Now, public chest-beating like this is not really a BMP thing to do. If
memory serves, we ignored our tenth, held some sort of staff meeting for
our 20th, and for our 25th had a drink (yes, one) and a piece of cake at
work. So this supplement to ±±¾©Èü³µpk10 and the Albert Hall shenanigan are
a rather shocking change of pace. At this rate, goodness knows what will
be done to celebrate 50 years.
Which begs the question: what makes us think the agency will be around
for a 50th? Three things really. First, evidence would suggest that the
agency is stronger than it’s ever been with more good people doing more
good work for more good clients than ever before.
After all, we’ve won more awards - both for creativity and effectiveness
- and more new business over the last year than at any time in our
history.
The talent and the momentum are there to continue getting stronger.
Second, at 30, people (well, all right, most people, even in
advertising) understand themselves and what makes them tick, what values
matter to them, and how they have got to where they are. It is a time of
self-confidence and ambition, but now tempered by the realism of
experience. The same can go for a company. Like a lot of 30-year-olds,
BMP has established its character, its point of view, its sense of what
it is good at, and can increasingly deploy these qualities on a bigger
stage.
What is more, when only 21, BMP married into a good family with growing
international connections, which increased its potential.
BMP DDB, despite its name’s alphabetic jumble, can be secure in its
sense of self and in its culture. Combining the best of the American
creative revolution, whose most eloquent standard-bearer was Bill
Bernbach, with the best of the subsequent flowering of British
advertising has given us a formidable platform to take on the world.
And third, there’s the simple truth that what fuelled the first 30
years’ success remains the foundation of our future development.
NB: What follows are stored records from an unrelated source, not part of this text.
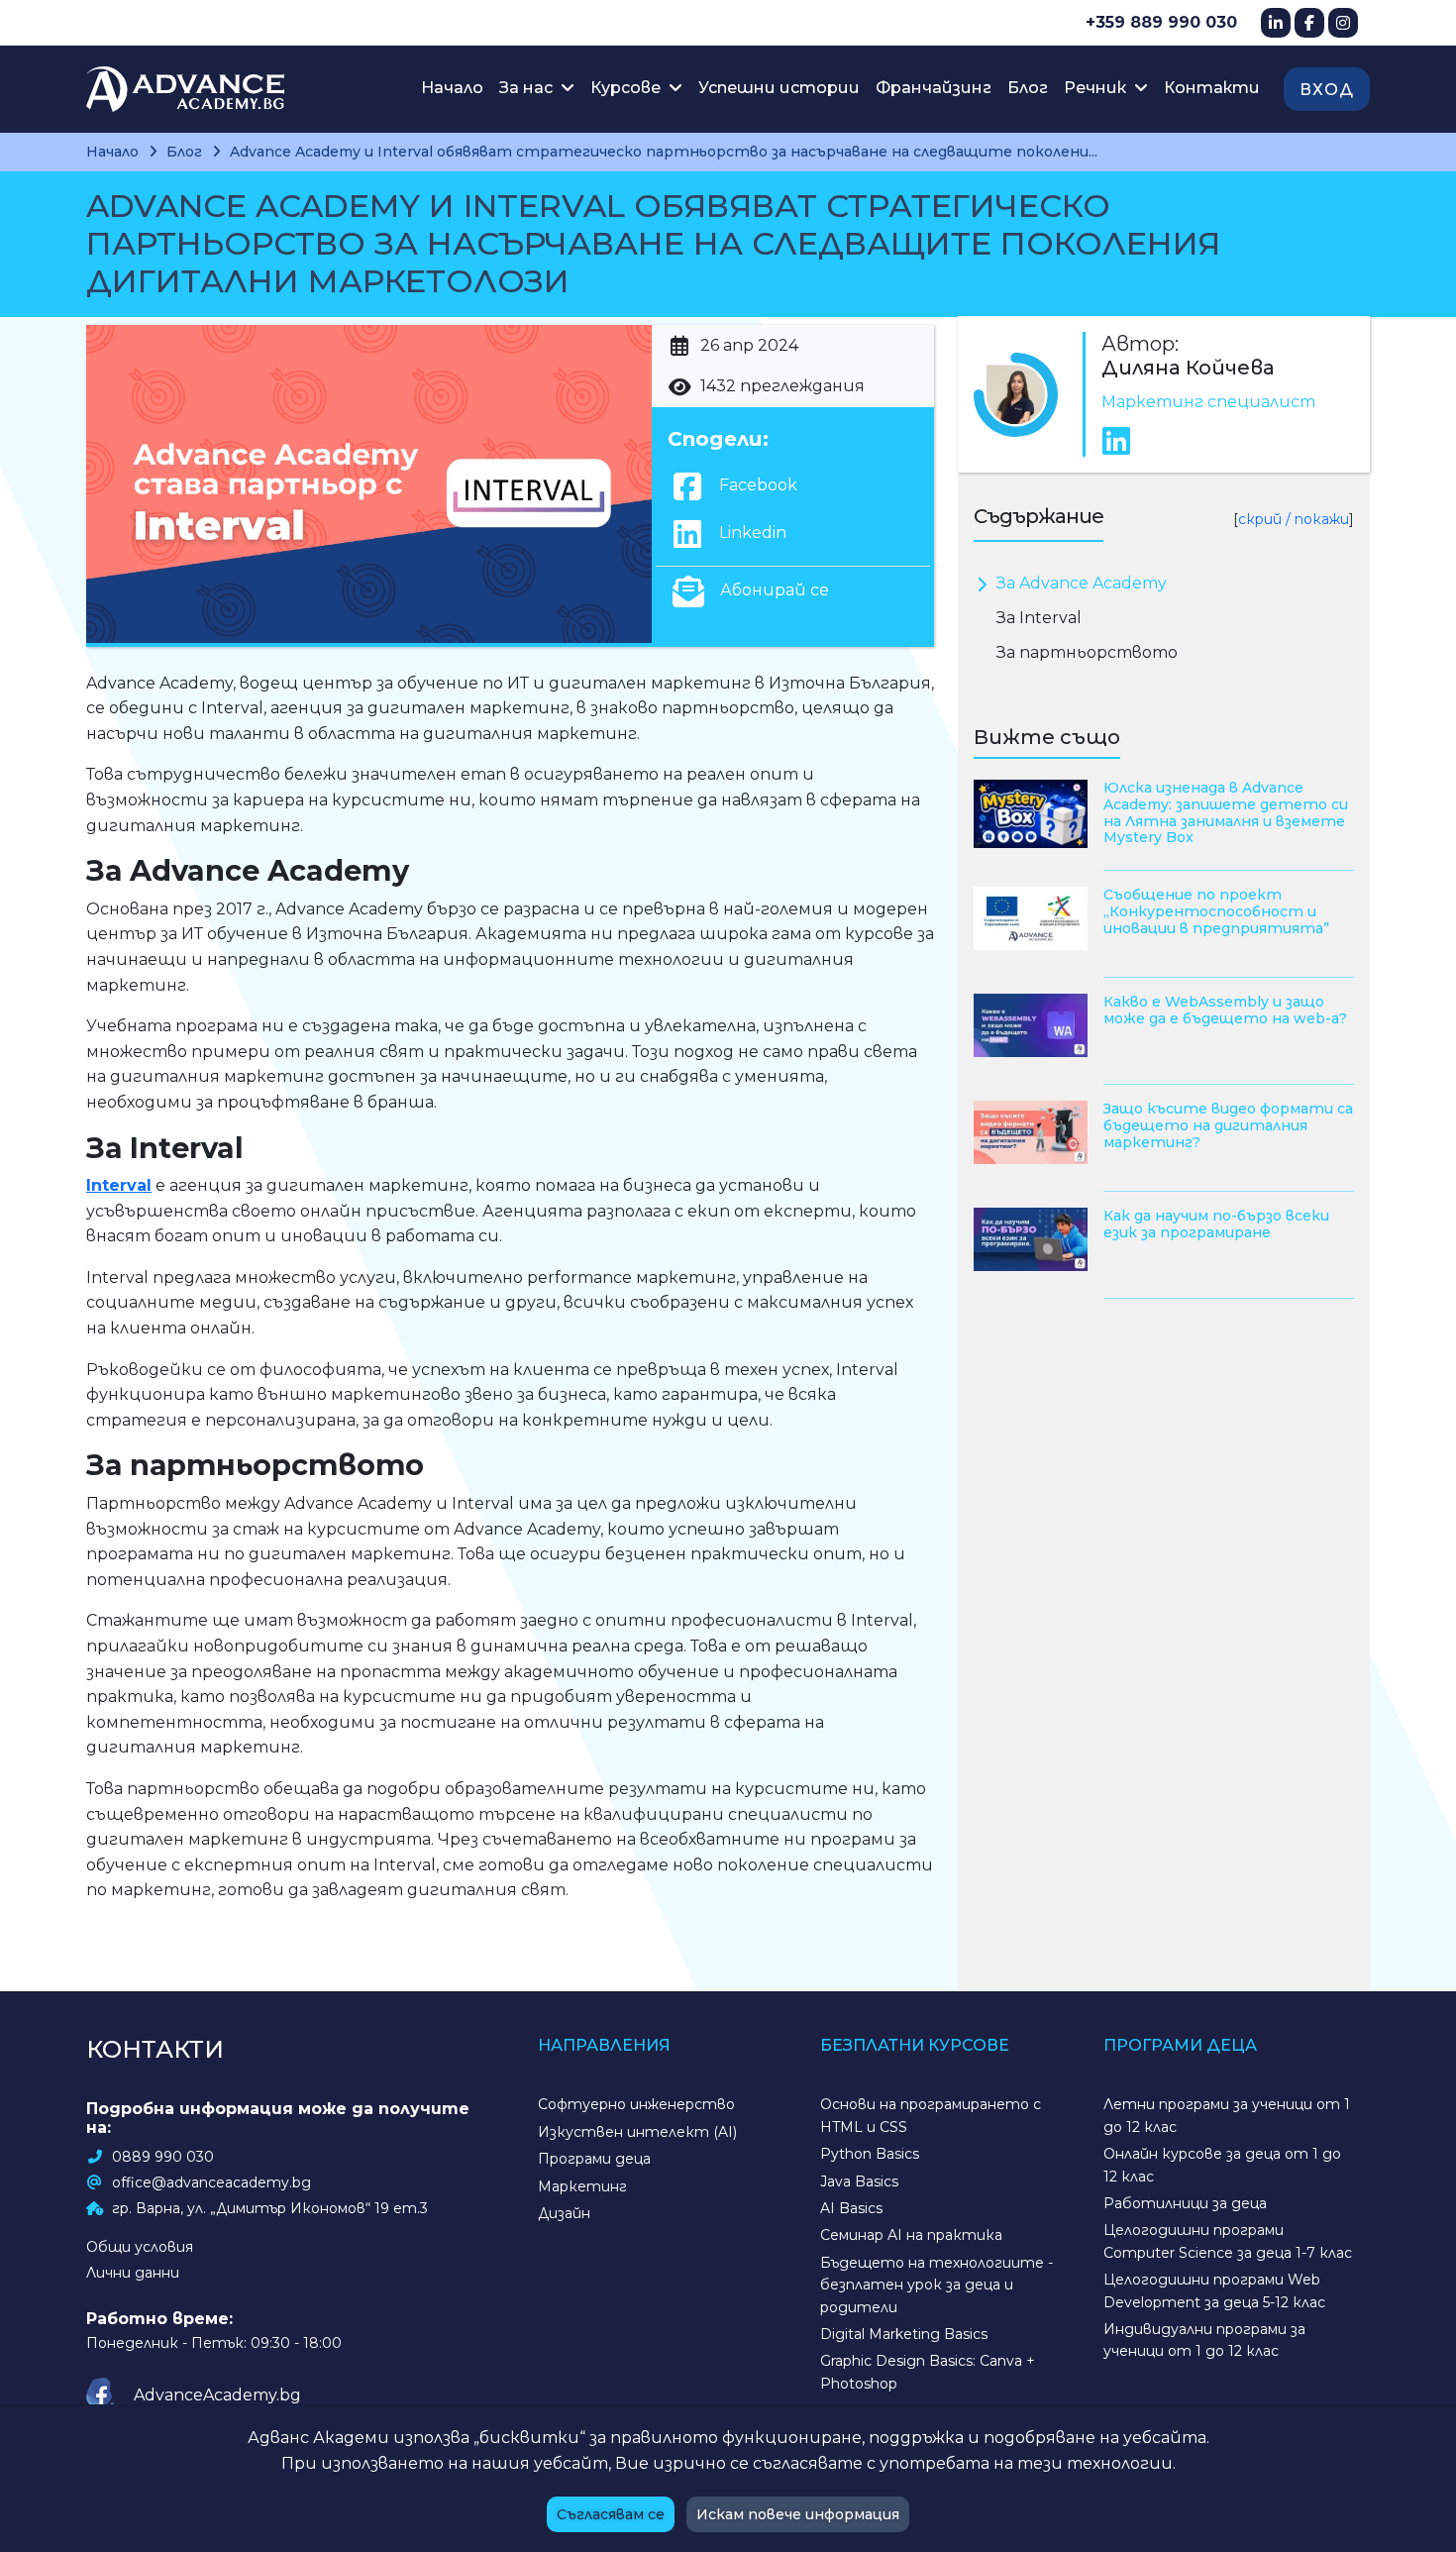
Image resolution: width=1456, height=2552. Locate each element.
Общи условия (139, 2247)
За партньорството (1087, 652)
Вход (1327, 89)
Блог (1027, 87)
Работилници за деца (1185, 2203)
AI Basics (851, 2208)
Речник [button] (1097, 87)
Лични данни (132, 2273)
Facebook (756, 485)
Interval (119, 1185)
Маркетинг (582, 2186)
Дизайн (564, 2213)
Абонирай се (772, 590)
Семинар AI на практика (911, 2235)
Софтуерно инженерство (636, 2104)
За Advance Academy (1081, 583)
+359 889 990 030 (1161, 22)
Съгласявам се (611, 2514)
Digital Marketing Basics (904, 2334)
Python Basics (869, 2154)
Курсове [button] (627, 87)
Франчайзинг (933, 87)
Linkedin (750, 532)
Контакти (1212, 87)
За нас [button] (528, 87)
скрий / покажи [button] (1293, 519)
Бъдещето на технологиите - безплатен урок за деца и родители (936, 2285)
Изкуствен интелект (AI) (637, 2132)
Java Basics (859, 2181)
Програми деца (594, 2159)
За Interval (1039, 617)
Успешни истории (779, 87)
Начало (452, 87)
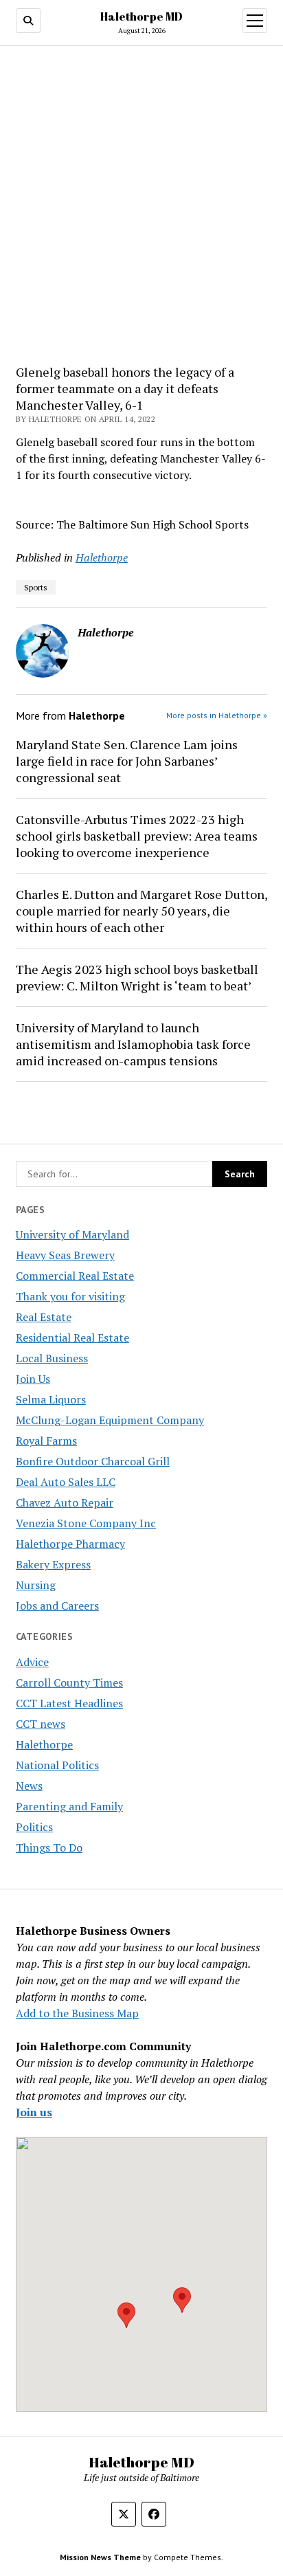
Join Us (33, 1378)
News (29, 1785)
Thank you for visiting (70, 1296)
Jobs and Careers (57, 1605)
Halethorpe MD (141, 16)
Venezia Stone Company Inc (86, 1523)
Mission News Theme (100, 2557)
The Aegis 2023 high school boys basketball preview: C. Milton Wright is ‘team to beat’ (137, 977)
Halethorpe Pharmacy (70, 1543)
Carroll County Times (69, 1682)
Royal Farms (46, 1440)
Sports (35, 587)
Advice (32, 1661)
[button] (126, 2315)
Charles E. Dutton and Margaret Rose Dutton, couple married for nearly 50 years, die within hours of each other (141, 910)
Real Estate (43, 1316)
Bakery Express (53, 1564)
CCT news (40, 1723)
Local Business (52, 1358)
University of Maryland (72, 1234)
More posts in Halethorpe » (216, 715)
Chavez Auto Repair (64, 1502)
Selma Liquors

This is
the fact that although, like almost all other agencies, ours was
unimaginatively named after the founders, it was always different. It
was never ’there’s these three bright blokes and they’ve started up
somewhere new’.
From the start, it was a fundamentally different approach. This has had
two effects. First, it has attracted a quite disproportionate share of
talent to work at BMP, because they wanted to be part of this new way of
doing things. Second, this new template has gone on to reshape
advertising agencies around the world.
The mixture of Stanley’s Pollitt’s innovation of account planning,
Martin Boase’s open and accessible management style and John Webster’s
intuitive brilliance has attracted and, more remarkably, kept a quite
unfair share of talent at BMP. To have so many highly talented people
who have worked together for so long is the secret weapon of BMP.
Perhaps this whole birthday indulgence thing could become acceptable if
we see it not as a celebration of the past, but as an end to a first
chapter - the bit you need to get through before the exciting stuff that
is to follow.
Even so, BMP is going to feel uncomfortable with such
trumpet-blowing.
Hardly the reaction the public might expect from an advertising agency,
but then the place has always been a refuge from false braggadocio.
Boasting gets mocked: ’What’s the evidence that you’re any good?’;
’Let’s see your work and what it’s achieved.’ It’s the constant
questioning that keeps it good, keeps it moving forward.
But perhaps we can allow ourselves this one brief moment of celebration,
as long as we don’t really enjoy it.
So, maybe a backword can also be a foreword, James Best and Chris
Powell.
P.S. We’d like to thank the ±±¾©Èü³µpk10 staff and all the other budding
authors and designers who have put this supplement together. A special
thanks also to the 30-year-old Time Out for being our sponsor.
P.P.S. We are in awe of the BMP people and their helpers who dared to
put on a party at the Albert Hall, but then we always had difficulty
even putting on a party at our own offices.